Cairan bening itu tak kunjung berhenti terus menganak sungai.

"Aku harus, kuat. Demi Aldo!" Mencoba memberi semangat pada diri sendiri.

Aku menutup mata dan telinga atas semua perlakuan Mas Danang demi masa depan Aldo. Namun, siang itu Mas Danang mengucapkan kata yang tidak pernah kuharapkan.

"Aku, akan ceraikan kamu!" ucapnya dengan tegas.

"Aku, tidak mau cerai sama kamu. Mas!" Aku memohon pada Mas Danang agar menarik kata-katanya.

"Keputusanku sudah bulat, sekarang juga kamu angkat kaki dari rumah ini, bawa anakmu sekalian."

"Ini, uang untuk kalian, jangan pernah datang lagi kesini!" Mas Danang melempar amplok berwarna kuning kehadapanku.

"Kenapa kamu tega banget, Mas." Linangan air mata menetes tanpa disuruh.

***
Hujan turun membasahi bumi, semesta seakan merasakan apa yang aku rasakan, aku cepat-cepat berteduh menghindari kucuran yang semakin deras.

"Kamu yang sabar ya, Sayang." Aku mengelus kepala Aldo.

Berteduh di depan toko yang sudah tertutup rapat, mengamati sekeliling, suasana sepi. Karena ini sudah larut malam, aku bingung harus tidur dimana apalagi aku tidak sendiri, kasian sekali Aldo.

"Bunda, aku ngantuk," ucap Aldo sambil menguap.

"Ya udah kita duduk disana." Aku membawa Aldo ke pojok. Merebahkan tubuh Aldo dipangkuan, aku menutupi tubuhnya pakai mantel yang kupakai sambil mengelus kepalanya pelan.

Aku menatap Aldo yang mulai terlelap, begitu tenang dan damai.

"Mba ... mba ...." Samar-samar aku mendengar suara orang memanggil.

Perlahan aku membuka mata, hari sudah mulai terang.

"Kenapa Mba, tidur disini?"

"Iya, kemarin saya kemaleman.
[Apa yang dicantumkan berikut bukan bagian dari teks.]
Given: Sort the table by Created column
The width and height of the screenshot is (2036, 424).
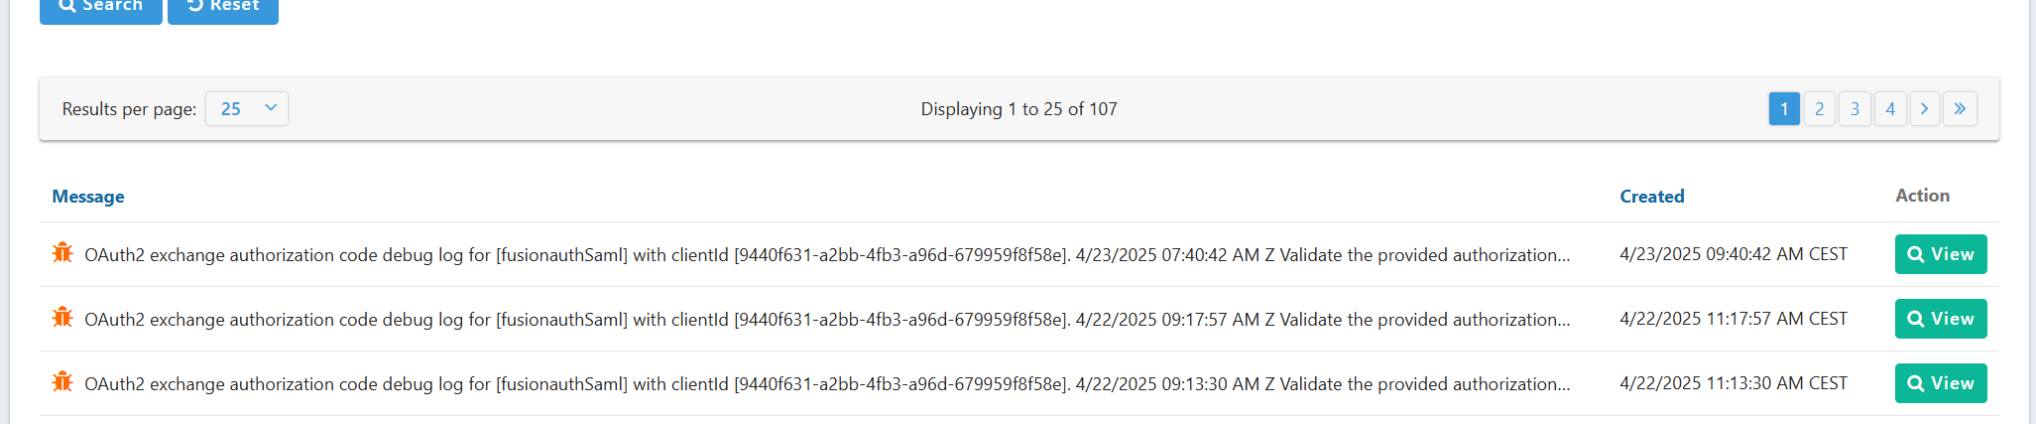Looking at the screenshot, I should click(x=1652, y=197).
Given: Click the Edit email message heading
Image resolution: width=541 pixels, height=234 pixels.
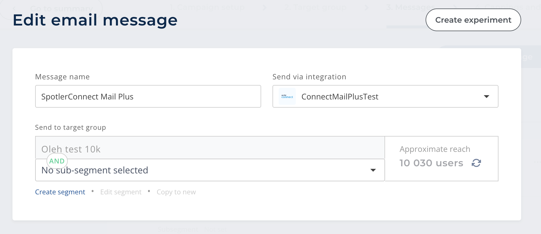Looking at the screenshot, I should [95, 20].
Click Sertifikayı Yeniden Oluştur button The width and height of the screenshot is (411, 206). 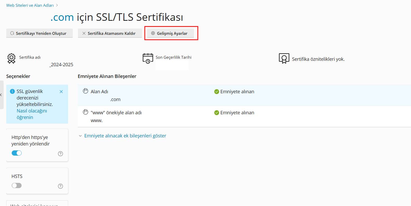(x=40, y=33)
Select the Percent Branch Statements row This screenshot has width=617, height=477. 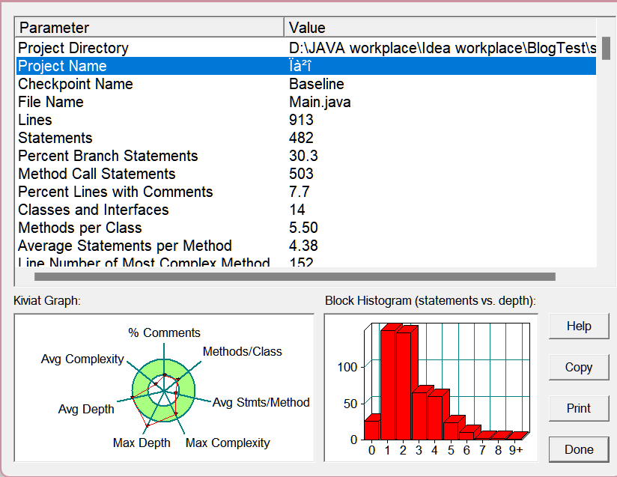click(x=306, y=157)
Jadi, numpang tidur disini. Maaf ya, Mba."

"Iya, tidak apa-apa."

"Oh, iya. Disini ada kontrakan gak?"

Wanita separuh baya itu terlihat berpikir.

"Ada, yuk, ikut saya."

Aku segera membangunkan Aldo yang masih terlelap. Lalu, mengikuti wanita itu melewati gang-gang kecil. Sepanjang perjalanan wanita itu terus mengoceh seakan sudah mengenal aku lama. Ia pun memperkenalkan namanya.

"Assalamu'alaikum, mpok!" teriak Mba Erni, setelah kami sampai didepan rumah sederhana.

"Wa'alaikum salam," Wanita tua menghampiri kami.

Mba Erni menjelaskan tujuan kami datang kesini. Lalu, setelah itu Mba Erni pamit. Tinggalah aku, Aldo dan Mpok Narti pemilik kontrakan. Wanita itu membawaku ke rumah sebelahnya.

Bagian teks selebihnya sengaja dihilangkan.